2. It should be ensured that the MSP does not cause fall in prices due to the interventionist measures.

3. Even after so much of criticism, it is undoubted that the scheme is a necessity in times of distress.

4. There is a need to consolidate and relook into the scheme and ensure that it is properly implemented.

4. MSPs and Budget 2018-19

1. In the recent budget, the government has declared that the MSP for kharif will be above the production cost.

2. However the production cost is calculated in three different manners by the CACP which creates huge difference in the final MSP calculated.

3. Three production costs are:

  • A2 which is the actual paid out cost. It includes expenditure done on seeds, fertilizers, hired laborers, leased land, hired machinery etc.
  • A2+FL which is actual paid cost plus the value of family labor.
  • C2 which is the comprehensive cost which includes rent of own land and interest on own capital.

4. So, it is called as misleading announcement as there is no clarification regarding which production cost will be taken.

5. Speculations are rife that the government has done announced it above A2 and A2+FL.

6. Whereas it has been a long demand of the farmers to consider the cost of production-C2.

7. The same has been recommended by National Commission on Farmers in 2006 headed by M.S Swaminanthan.

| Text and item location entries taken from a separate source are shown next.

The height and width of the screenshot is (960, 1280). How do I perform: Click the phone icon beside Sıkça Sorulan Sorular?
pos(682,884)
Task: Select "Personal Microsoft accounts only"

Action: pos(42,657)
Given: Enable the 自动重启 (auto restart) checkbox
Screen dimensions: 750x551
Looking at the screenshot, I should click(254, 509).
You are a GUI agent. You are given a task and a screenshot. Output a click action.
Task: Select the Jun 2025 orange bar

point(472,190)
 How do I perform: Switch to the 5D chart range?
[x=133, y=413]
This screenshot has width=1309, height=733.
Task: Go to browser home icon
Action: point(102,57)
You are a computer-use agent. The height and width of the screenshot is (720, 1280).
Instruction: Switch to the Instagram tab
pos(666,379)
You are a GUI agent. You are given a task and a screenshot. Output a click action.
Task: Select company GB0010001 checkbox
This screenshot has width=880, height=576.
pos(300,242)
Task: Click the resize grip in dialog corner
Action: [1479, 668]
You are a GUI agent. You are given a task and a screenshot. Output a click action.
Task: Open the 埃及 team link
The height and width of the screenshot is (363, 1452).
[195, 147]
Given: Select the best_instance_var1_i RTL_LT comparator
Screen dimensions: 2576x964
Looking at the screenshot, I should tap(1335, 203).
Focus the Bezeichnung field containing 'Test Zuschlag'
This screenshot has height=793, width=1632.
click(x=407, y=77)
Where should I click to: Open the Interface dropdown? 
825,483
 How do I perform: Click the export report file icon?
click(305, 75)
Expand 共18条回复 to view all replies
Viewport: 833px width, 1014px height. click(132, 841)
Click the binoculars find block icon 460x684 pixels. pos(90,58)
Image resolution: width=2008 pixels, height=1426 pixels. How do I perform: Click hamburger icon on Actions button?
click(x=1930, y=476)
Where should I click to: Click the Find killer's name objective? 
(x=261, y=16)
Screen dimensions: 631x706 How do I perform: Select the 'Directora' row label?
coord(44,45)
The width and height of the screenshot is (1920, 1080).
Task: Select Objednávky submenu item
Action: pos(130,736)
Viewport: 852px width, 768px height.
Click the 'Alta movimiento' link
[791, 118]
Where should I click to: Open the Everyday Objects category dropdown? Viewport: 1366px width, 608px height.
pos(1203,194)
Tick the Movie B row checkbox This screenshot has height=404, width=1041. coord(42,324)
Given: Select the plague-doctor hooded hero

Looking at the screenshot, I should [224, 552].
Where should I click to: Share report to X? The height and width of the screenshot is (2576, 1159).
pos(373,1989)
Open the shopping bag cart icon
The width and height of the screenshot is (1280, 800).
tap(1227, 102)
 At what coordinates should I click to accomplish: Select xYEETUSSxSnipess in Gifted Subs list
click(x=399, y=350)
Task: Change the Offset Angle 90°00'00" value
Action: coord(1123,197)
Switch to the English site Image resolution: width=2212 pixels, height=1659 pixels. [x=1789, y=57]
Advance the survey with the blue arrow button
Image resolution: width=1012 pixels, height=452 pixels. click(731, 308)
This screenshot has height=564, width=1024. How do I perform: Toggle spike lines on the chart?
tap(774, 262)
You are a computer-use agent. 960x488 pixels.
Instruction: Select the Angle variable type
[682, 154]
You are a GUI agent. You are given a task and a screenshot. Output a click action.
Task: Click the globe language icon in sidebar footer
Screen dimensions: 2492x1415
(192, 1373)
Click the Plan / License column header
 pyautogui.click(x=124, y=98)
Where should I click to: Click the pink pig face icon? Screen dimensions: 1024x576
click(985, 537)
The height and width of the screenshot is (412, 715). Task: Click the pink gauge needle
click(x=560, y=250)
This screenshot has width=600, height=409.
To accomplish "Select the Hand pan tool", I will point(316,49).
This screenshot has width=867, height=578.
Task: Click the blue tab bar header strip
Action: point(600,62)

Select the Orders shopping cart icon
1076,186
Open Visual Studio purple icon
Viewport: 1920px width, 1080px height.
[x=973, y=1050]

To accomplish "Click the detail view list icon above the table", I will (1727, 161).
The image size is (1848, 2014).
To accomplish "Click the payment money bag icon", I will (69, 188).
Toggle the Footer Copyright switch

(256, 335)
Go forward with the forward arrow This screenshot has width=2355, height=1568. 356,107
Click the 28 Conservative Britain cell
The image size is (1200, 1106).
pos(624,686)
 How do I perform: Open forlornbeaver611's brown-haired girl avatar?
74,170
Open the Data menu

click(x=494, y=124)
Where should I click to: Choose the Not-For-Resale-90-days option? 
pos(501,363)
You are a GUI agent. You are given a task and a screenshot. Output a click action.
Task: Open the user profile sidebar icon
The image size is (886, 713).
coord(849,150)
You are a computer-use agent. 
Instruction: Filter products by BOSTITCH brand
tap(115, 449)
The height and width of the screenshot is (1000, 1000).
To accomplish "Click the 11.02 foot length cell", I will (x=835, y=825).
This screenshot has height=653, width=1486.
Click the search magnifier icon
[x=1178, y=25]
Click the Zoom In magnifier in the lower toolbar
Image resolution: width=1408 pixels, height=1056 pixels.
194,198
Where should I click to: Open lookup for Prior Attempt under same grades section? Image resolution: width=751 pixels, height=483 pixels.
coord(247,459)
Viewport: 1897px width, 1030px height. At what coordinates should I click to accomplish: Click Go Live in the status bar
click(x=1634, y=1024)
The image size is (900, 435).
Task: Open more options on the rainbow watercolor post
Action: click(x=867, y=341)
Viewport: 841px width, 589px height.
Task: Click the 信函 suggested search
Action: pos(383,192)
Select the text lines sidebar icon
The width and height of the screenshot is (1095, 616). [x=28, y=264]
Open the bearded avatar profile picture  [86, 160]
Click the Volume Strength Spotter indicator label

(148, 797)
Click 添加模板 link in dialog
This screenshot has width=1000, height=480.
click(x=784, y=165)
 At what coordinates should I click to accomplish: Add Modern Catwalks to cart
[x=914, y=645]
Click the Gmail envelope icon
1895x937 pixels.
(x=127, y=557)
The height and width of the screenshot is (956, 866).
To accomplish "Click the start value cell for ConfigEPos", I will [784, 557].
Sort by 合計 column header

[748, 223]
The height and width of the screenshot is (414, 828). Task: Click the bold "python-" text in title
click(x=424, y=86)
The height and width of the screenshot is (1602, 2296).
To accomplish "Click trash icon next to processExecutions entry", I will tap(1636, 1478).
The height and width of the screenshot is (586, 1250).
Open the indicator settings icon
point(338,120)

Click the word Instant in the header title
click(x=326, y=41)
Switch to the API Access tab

8. Further, there are other concerns of the farmers as follows:

  • For the last 10 years MSP for kharif crops is already above A2 and A2+FL. But MSP declared currently does not give them enough or reasonable returns over the cost incurred by the farmers. At the same time experts are of the view that it is unlikely that the government will consider C2 as the cost of production because of increase burden of money that the government will have to shelved out of the their pockets.
  • Cost of factors of production has been fixed and it does not take into account the changing cost due to inflation etc.
  • Ensuring high MSP is not the panacea for increasing farmer’s income. Apart from current 25 crops, MSP for fruits and vegetables should also be announced.
  • Procurement system of the government needs to be streamlined. This is because many times the government does not procure on time leading to distress selling by farmers.

Minimum Support Price versus Price Deficit Financing scheme

1. MSP scheme serves the purpose of protecting farmers from distress sale and procurement of food for Public distribution system.

2. However, some states like MP have launched Price Deficit Financing schemes (Bhavantaran Bhugtan Yojana) in which the government pays the farmers the difference between modal rate (the average prices in major mandis) and the minimum support prices (MSPs).

3. Thus, cash transfers to farmers who sell their produce below MSP is better alternative to procurement under MSP scheme because of following factors:

  • Under Bhavantar Bhugtan Yojana, primary agricultural co-operative societies are required to help farmers to register which already has huge presence among farmers unlike FCI.
  • Reduce the wastage of crops in transportation, storage and handling. Farmers will have to carry their produce only to Mandis
  • Increase the saving of exchequer as the government would pay only differential and also save on logistics cost.
  • More farmers would be covered under the scheme.
  • In line with government intention to use DBT for food benefit transfer.

However, there are several challenges such as:

  • Digital connectivity and Aadhar-linked bank accounts are pre-requisites, putting remote regions to disadvantage.
  • Primary agricultural co-operative societies need to be upgraded to handle the registration process.
  • Farmers need to upload the details of crops and yield, this may become disadvantageous for small and marginal farmers as they would have to depend on others for this.
  • Transparency in the functioning of Mandis would need to be ensured.

Price Support Scheme (PSS) for Oil seeds and Pulses

  • 1. The Department of Agriculture and Cooperation implements the Price Support Scheme for Oil Seeds and Pulses through the National Agricultural Cooperative Marketing Federation of India Ltd. (NAFED).
  • 2. NAFED is the nodal procurement agency for Oilseeds and pulses, apart from the Cotton Corporation of India.
  • 3. So, when the prices of oilseeds, pulses and cotton fall below MSP, NAFED purchases them from the farmers.